Fig. 3. Engineered multicomponent biomaterials regulate hypertrophic chondrogenesis of hMSCs through YAP-dependent mechanotransduction and WNT signaling pathway.

(A) Representative 3D confocal images of hMSCs cultured in different combinations of parameters for 7 days and stained with YAP. (B) Quantified heat map and surface plot of measured immunofluorescence nuclear intensity of YAP at days 1, 3, and 7 (n = 4). (C) Quantified heat map and surface plot of YAP for cells encapsulated in the hydrogel microarrays cultured with combinations of all the factors for 21 days (n = 4). (D) Plots of LR model coefficients across the parameters regulating expression levels of articular (collagen II and aggrecan) and hypertrophic (Runx2 and YAP) cartilage markers. (E) Quantified heat map of scores based on positive correlation of articular (collagen II and aggrecan) and negative correlation of hypertrophic (Runx2 and YAP) cartilage marker expression levels for the best chondrogenic metrics on day 21. (F) Representative 3D confocal images of cells stained with aggrecan and Runx2 when treated with an inhibitor of the WNT signaling pathway for the 8% PEG/OMA condition or of the YAP signaling pathway for the 12% PEG/OMA condition.
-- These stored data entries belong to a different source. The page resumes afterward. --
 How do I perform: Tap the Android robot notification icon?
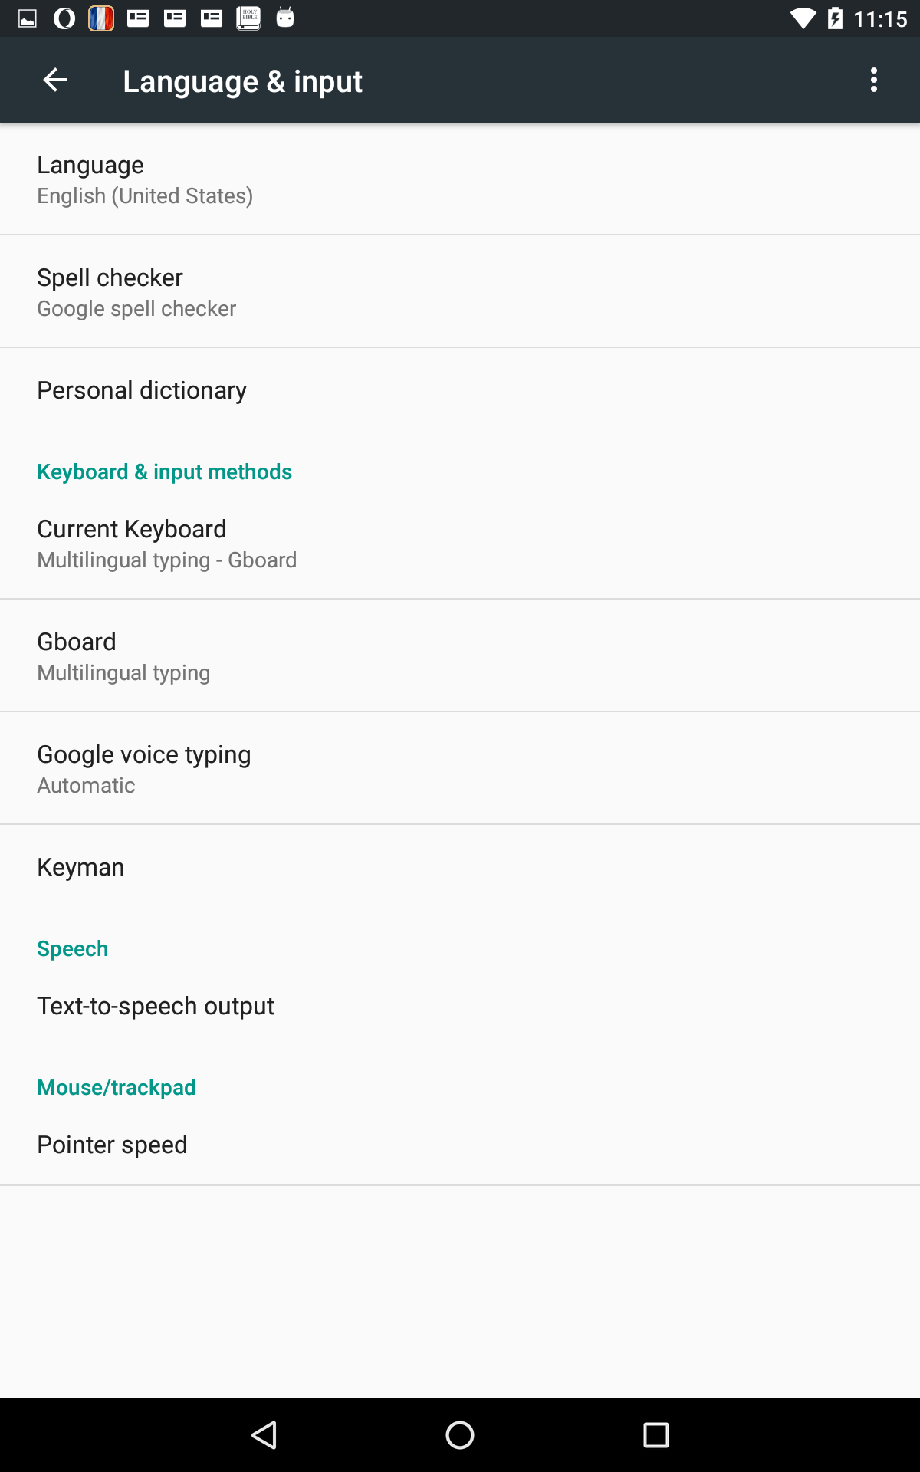tap(285, 18)
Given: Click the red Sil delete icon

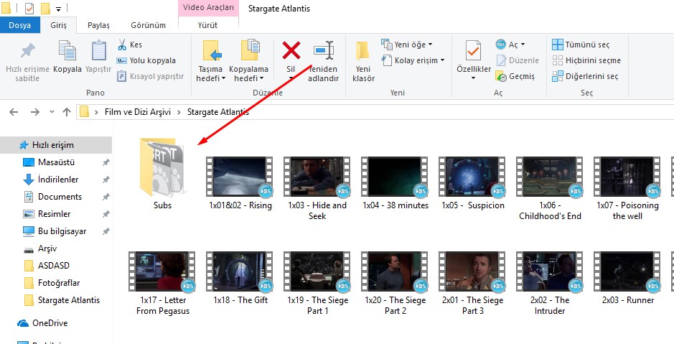Looking at the screenshot, I should pos(291,51).
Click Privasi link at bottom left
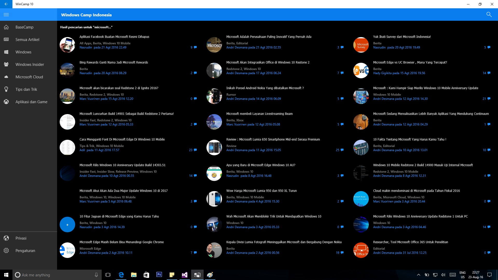 pos(21,238)
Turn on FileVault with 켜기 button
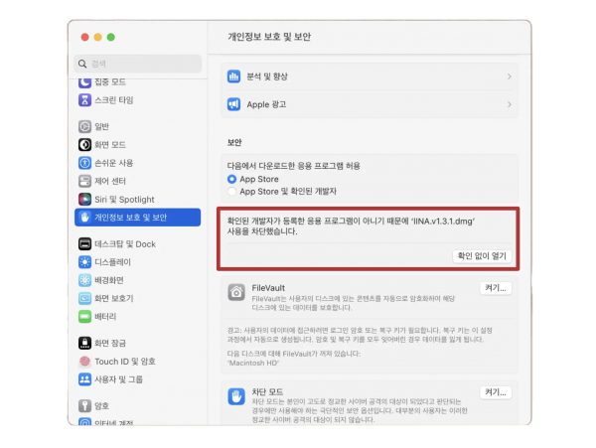596x448 pixels. click(x=495, y=288)
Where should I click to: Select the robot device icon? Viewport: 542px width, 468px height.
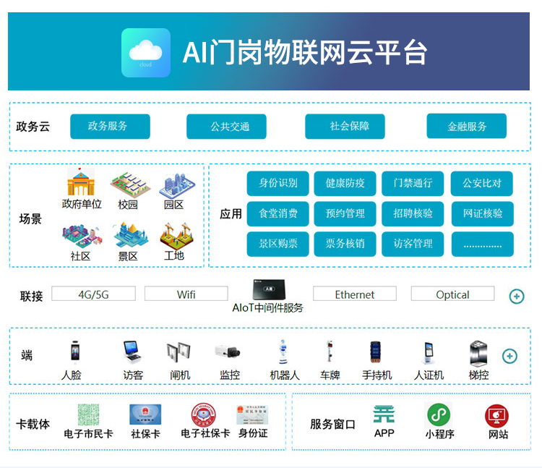283,352
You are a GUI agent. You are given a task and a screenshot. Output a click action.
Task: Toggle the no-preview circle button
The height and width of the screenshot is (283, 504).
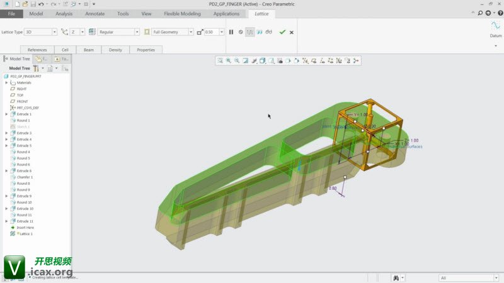tap(241, 32)
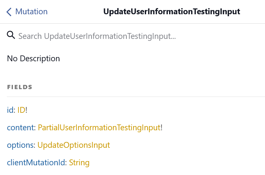The width and height of the screenshot is (265, 175).
Task: Click the colon after clientMutationId
Action: (66, 163)
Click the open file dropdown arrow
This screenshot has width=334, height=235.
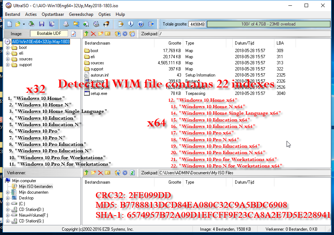click(x=24, y=24)
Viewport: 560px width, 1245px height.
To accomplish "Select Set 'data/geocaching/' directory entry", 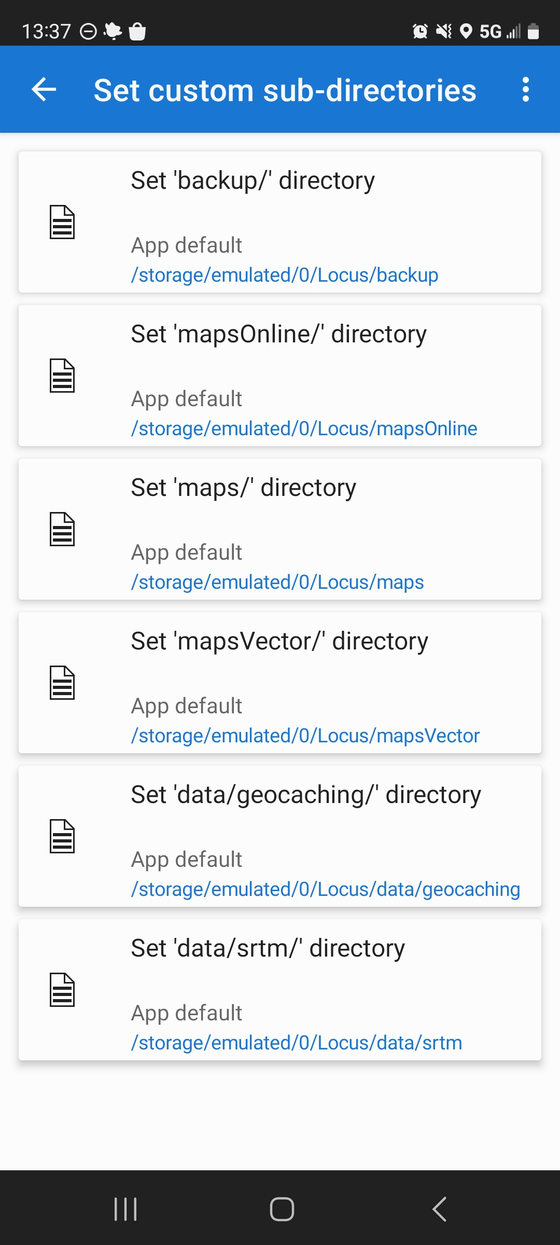I will pyautogui.click(x=306, y=795).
Relative expression of aggrecan and Runx2 markers for cells cultured in (G) 8% PEG/OMA hydrogels with or without WNT inhibitor or (H) 12% PEG/OMA hydrogels with or without YAP inhibitor, demonstrating possible pathways that promote hypertrophy in articular-like or hypertrophic-like chondrogenesis (n = 4). (P values were obtained on the basis of one-way ANOVA with Tukey’s post hoc testing *P < 0.05, **P < 0.005, and ***P < 0.0005 compared with the DMSO condition.) (I) Proposed pathway for mechanical stimuli guiding articular or hypertrophic chondrogenesis of hMSCs. Scale bars, 100 μm.